--- Begin Selection ---

Saturday, September 1, 2012

U.S. election: Obama, Romney court battleground states


CHARLOTTE, N.C.—President Barack Obama embarked Saturday on a four-day swing through battleground states and the storm-battered Gulf Coast in the lead-up to the Democratic National Convention, beginning Tuesday, as he seeks to blunt any momentum picked up by Republican rival Mitt Romney.
As Democrats began streaming to Charlotte for their convention, Obama headed Saturday to Iowa on the first leg of a tour of states key to his hopes for winning re-election. Romney, for his part, looked to capitalize on a newly energized Republican Party fresh from its convention last week in Tampa, Fla.
Both candidates were crisscrossing the country as the race entered September, each day adding to the sense of urgency in a presidential contest that has remained tight since Romney sewed up the nomination in April. Both campaigns recognize that undecided elements of the electorate, including those in about eight key states, will begin to fully assess their options through the conventions and the upcoming debates in the weeks ahead before the Nov. 6 election.
Obama accused Romney and Republicans at their three-day convention in Tampa of offering outdated ideas that are ill-suited to voters.
“Despite all the challenges that we face in this new century, what they offered over those three days was, more often than not, an agenda that was better suited for the last century,” Obama said in Urbandale, Iowa, on a sprawling 500-acre property that serves as a museum of farming history.
“It was a rerun. We’d seen it before. You might as well have watched it on a black-and-white TV,” the president said.

--- End Selection ---

What is required
Continue the news report on Obama and Romney courting battleground states, picking up after its final sentence. The rows that follow were taken from a separate source.

--- Begin Records supplied ---

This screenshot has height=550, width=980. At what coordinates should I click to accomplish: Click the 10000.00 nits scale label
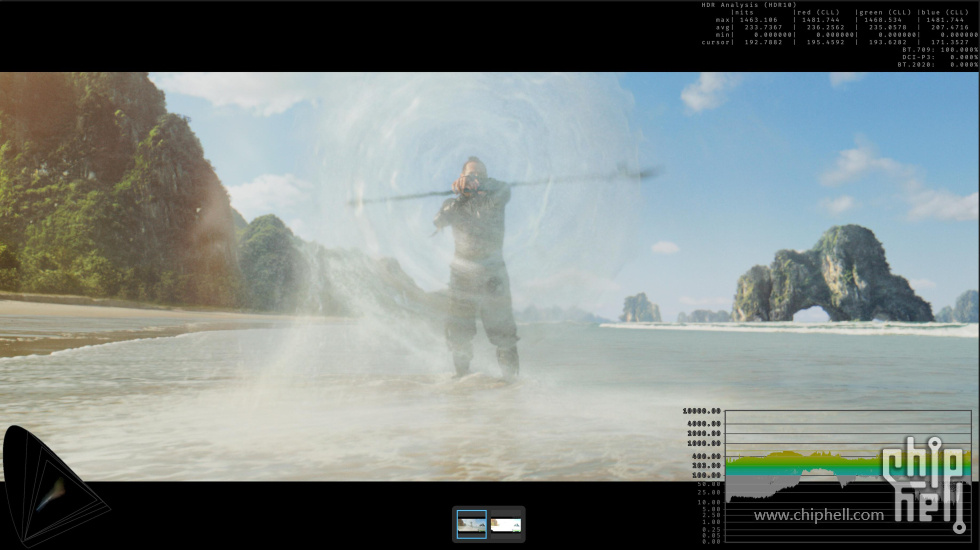(x=702, y=411)
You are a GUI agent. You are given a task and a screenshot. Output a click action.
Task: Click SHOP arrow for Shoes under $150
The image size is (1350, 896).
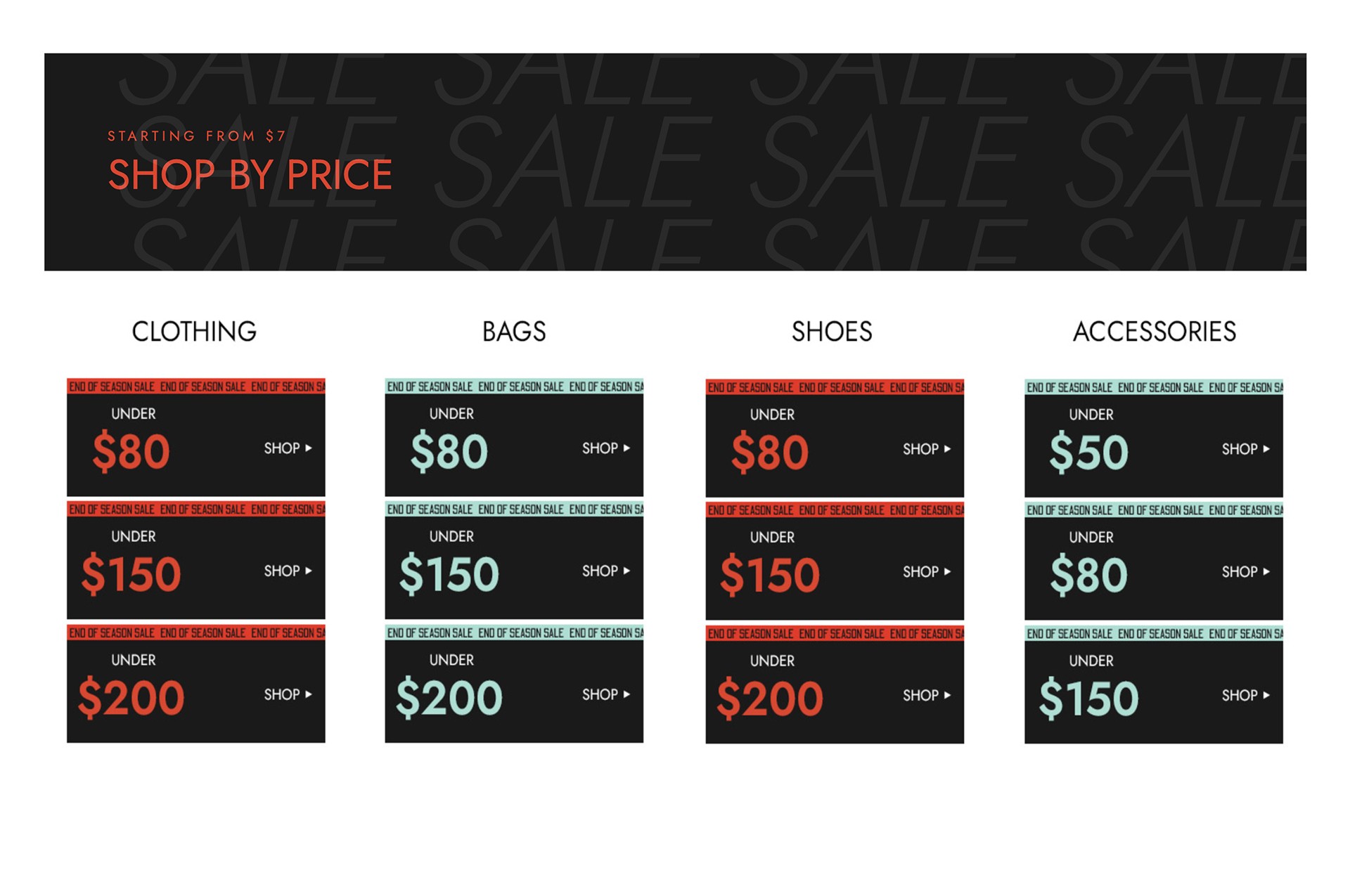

--- End Records supplied ---

Task response
At a rally in Cincinnati, Ohio, Romney vowed to bring more jobs to the country, pointing to the 23 million people out of work or underemployed.
“If you have a coach that’s 0 and 23 million, you say it’s time to get a new coach,” Romney said in a retooled campaign speech as the college football season kicked off across the U.S. “It’s time for America to see a winning season again, and we’re going to bring it to them.”
Flanked by House Speaker John Boehner and leading Ohio Republicans, Romney vowed to cut the deficit and work toward balancing the budget, open new markets for American products and crack down on unfair trade practices by competitors, issues closely watched by voters dependent on Ohio’s manufacturing base. The new Republican nominee’s voice grew hoarse as he unveiled a slimmed-down version of his convention address with a heavy emphasis on his jobs agenda.
Both Romney and running mate Paul Ryan focused their attention on Ohio — the Wisconsin congressman shook hands with voters and flipped burgers in the parking lot of Ohio Stadium in Columbus before the start of an opening weekend football game between Ohio State and Ryan’s alma mater, Miami University of Ohio.
Ohio is a linchpin in Romney’s strategy, a recognition that no Republican has won the White House without carrying the Midwestern battleground state. No Democrat has won without winning Ohio since John F. Kennedy in 1960.
Later Saturday, Romney and Ryan made a joint appearance at a rally in Jacksonville, Fla. — another tossup state he needs to carry in the Nov. 6 election to defeat Obama.
“We recognize what a great responsibility you’ve given us,” Romney said at Cincinnati’s Union Terminal, “and how much you expect from us to be able to get back the White House and get America back on track.”
Obama’s run-up to the convention will take him through the battleground states of Iowa, Colorado, Ohio and Virginia, four states that he carried in 2008 but remain at the top of Romney’s wish list. He was spending Saturday in suburban Des Moines and Sioux City, Iowa, before heading to Colorado for a Sunday event with college students at the University of Colorado in Boulder.
Presidents are not chosen by a nationwide popular vote but in state-by-state contests, making battleground states — which are neither reliably Republican nor Democratic — especially important.
In Iowa, Obama assailed Romney’s three-day convention of any new ideas to help voters struggling with an economy saddled with an unemployment rate of 8.3 per cent.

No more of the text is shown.